Thank you all for appreciating the article series and sharing your thoughts and comments on the same. I am so glad that many women have come out to speak about their experiences and shared their views.
Recently I was conducting a parenting workshop on managing emotions. These were either new parents or parents who had very young children. We were discussing about what you do when you feel sad or unhappy and need time/space. One mother shared "I don't have time to be sad, there is no one else to take care of my child". I responded, "Why don't you tell your child (around 6 years of age) to give you some space and explain that you are sad. Tell him/her to play in one room or corner and that you will be in another room or corner." She looked at me as if I was speaking in a language she couldn't fathom. She said "How can I do
that? How can I tell my child that I need space? Shouldn't I be there for him always?"

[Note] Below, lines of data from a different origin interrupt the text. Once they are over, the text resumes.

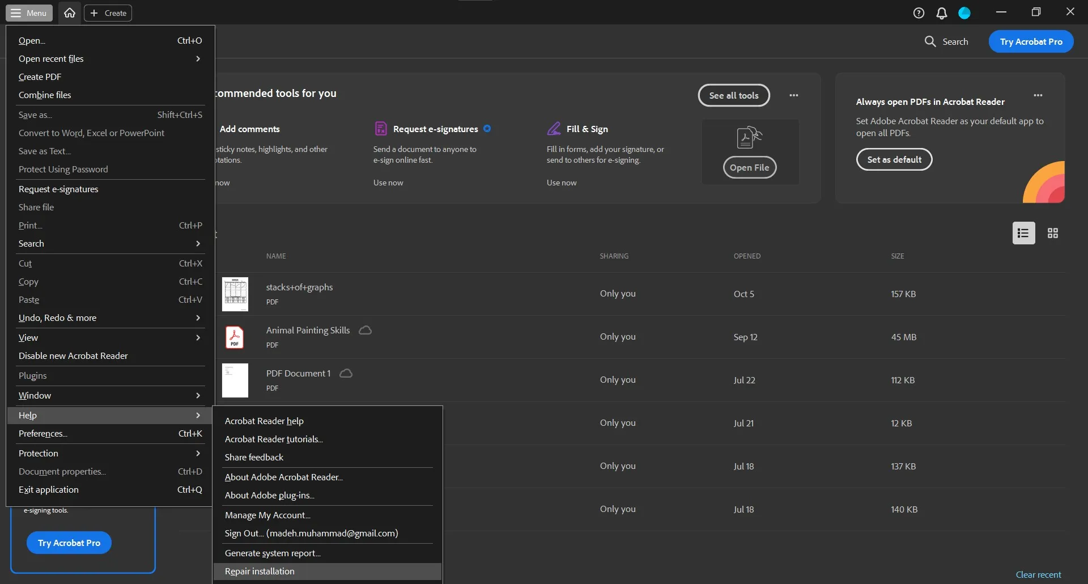Switch to list view of recent files

click(1023, 233)
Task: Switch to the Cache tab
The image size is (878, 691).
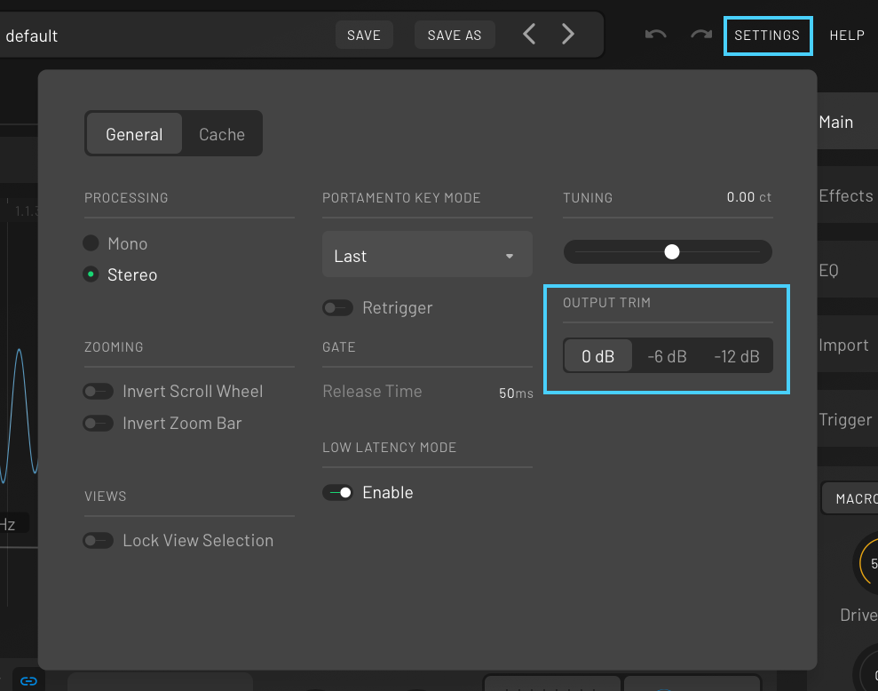Action: [221, 134]
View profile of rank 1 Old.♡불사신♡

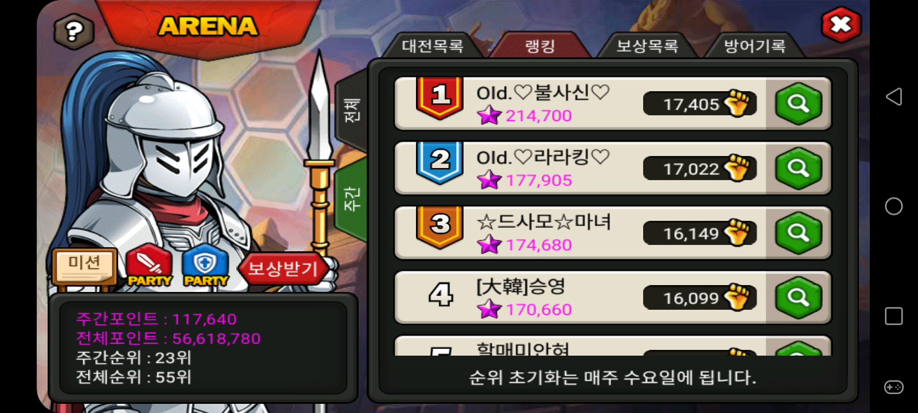(798, 104)
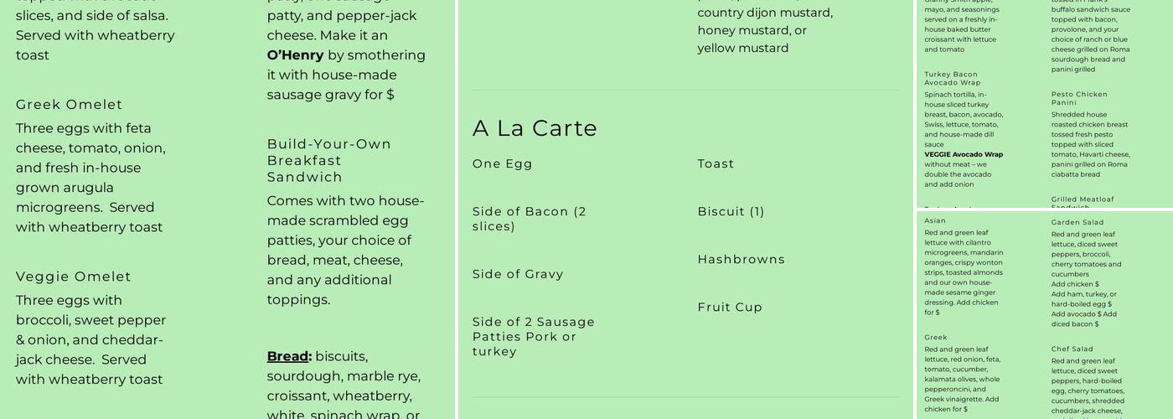
Task: Click the bold O'Henry text
Action: click(295, 55)

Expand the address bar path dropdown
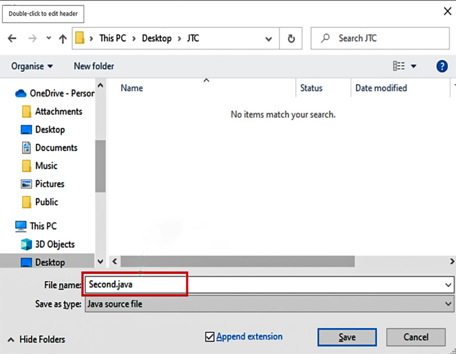(269, 38)
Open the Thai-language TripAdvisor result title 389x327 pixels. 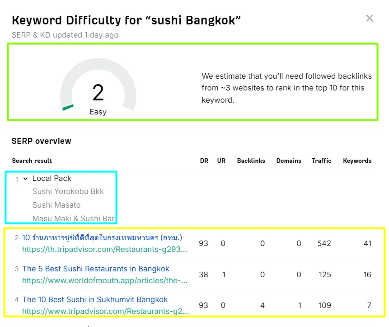102,237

Most of you would have felt or heard one or another version of this. One of the cultural things that women are told growing up is that everything is their responsibility. A smooth functioning of the house is her responsibility, child rearing is her responsibility, keeping everyone happy is her responsibility. And with so much responsibility comes that much guilt....And so there is guilt if she forgets to buy something, there is guilt if she has to leave the child alone, there is guilt if someone is unhappy with what she has cooked and how she has cooked it. A colleague of mine had to work extra hours for a project. When I went to pick her up from home I saw her frantically grabbing her bag and rushing around. She looked at her husband with a very apologetic smile and said "Sorry, aj apna tiffin pack karlo, muze late ho raha he" (Sorry please pack your tiffin today I am running late). All the way to work she was upset that she had left many of her chores unfinished. Finally when I couldn't take it anymore I asked her "So what's the big deal re, your husband will do it". She looked at me and said "Nai re, doesn't he have to get ready for work?"
There is some unwritten code that a woman's happiness, her needs come last. And because they come last, if she does anything which either fulfills her needs or gives her happiness, she should feel guilty about it. What goes hand in hand with guilt is the need to sacrifice. It started, long ago, with sacrificing life (Sati pratha where a widow would be burnt with her husbands body). Now while this ritual is made illegal and almost ended, the concept of sacrifice is still very strong. The more a woman sacrifices, the higher she is praised. She will sacrifice her dreams, her goals, her happiness for the larger good of the family. Surprisingly, for a society which holds a the concept of sacrifice at a high regard, it doesn't really apply to men. They may, for the sake of their children, sacrifice their hobbies or their needs. But mostly, this sacrifice word is attached with women. And if she doesn't sacrifice, then she is made to feel guilty.
Many women don't think of what they give up as sacrifice. They think of it as their duty. They feel guilty because in their eyes (or sometimes that of the society's) they are doing something wrong by putting themselves first. It's not like women these days don't put themselves first, they just do so with immense amount of guilt.
So my question for today is: Why should you feel guilty or make sacrifices for the larger good of the family? Can 'who comes first' be needs based (which means sometimes its family and sometimes its you), rather than 'family first'? I look forward to hearing from all of you, and let's have a good discussion.